On any other horse, a pace like that would feel like racing, but we were singing "Little Bunny Foo-Foo" and other silly songs, not whipping our noble steeds into a frothy speed.
I glanced down at the GPS: 14 miles per hour. Who would've guess that the speed creates a good cadence for silly songs?
Fiddle mostly gets the "caboose" position when we're out with friends, because her rear cannons tend to fire at the other horses. That's my next task, now that she knows how to travel with a group: teaching her to control her hostility.
Wish me luck. (It's a good thing she and I are both still quite young, right?)

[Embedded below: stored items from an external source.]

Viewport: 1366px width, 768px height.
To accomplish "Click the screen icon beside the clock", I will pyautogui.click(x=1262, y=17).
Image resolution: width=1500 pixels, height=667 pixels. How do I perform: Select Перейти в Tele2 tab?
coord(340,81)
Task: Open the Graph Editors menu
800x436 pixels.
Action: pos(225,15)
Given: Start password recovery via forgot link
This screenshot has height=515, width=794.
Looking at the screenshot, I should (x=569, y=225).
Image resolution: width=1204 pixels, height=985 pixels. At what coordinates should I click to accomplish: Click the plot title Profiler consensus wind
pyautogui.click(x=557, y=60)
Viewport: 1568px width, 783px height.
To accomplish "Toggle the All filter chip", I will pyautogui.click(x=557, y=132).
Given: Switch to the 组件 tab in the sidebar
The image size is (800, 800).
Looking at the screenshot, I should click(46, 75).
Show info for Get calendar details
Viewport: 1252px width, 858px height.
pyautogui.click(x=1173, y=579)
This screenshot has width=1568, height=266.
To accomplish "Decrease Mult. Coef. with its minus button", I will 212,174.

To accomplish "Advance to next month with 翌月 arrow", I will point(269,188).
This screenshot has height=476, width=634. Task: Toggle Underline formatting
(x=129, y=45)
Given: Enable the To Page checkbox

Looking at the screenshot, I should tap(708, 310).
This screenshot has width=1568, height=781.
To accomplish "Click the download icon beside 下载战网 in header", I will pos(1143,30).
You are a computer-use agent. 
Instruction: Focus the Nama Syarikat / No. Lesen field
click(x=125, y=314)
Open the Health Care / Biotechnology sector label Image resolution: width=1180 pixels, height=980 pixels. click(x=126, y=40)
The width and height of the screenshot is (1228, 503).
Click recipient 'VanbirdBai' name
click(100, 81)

Today Fee and I went out "solo" (it doesn't seem quite right to call it that, since she's there with me, and I'm there with her, but I'm not sure what the correct word is).
It was raining in the Swamp (of course), and the trails at Bracken were a mess. Too dang much mud, and the we won't be getting dry weather any time soon. Sigh.
It's pretty in the Swamp. But, wet. The salmonberries are blooming:
Pink blossoms are especially pretty in our otherwise green-on-green-on-green landscape.
We do have "Swamp Tulips" too, of course.
We surprised at least 6 deer when we were almost back at the trailer. I think the group was bedded down in the clearcut, napping and ruminating. When we came along, they all stood up and blinked at us. Fee wasn't worried about them, they weren't worried about us.
Here's something totally random: I finally took a picture of my "new" saddle (it's the same saddle, but a new saddle seat):
It's PURPLE. (and it's got more padding than the black seat had, too!)
Life is good. Even in the rain. After all, without the rain it wouldn't be a Swamp!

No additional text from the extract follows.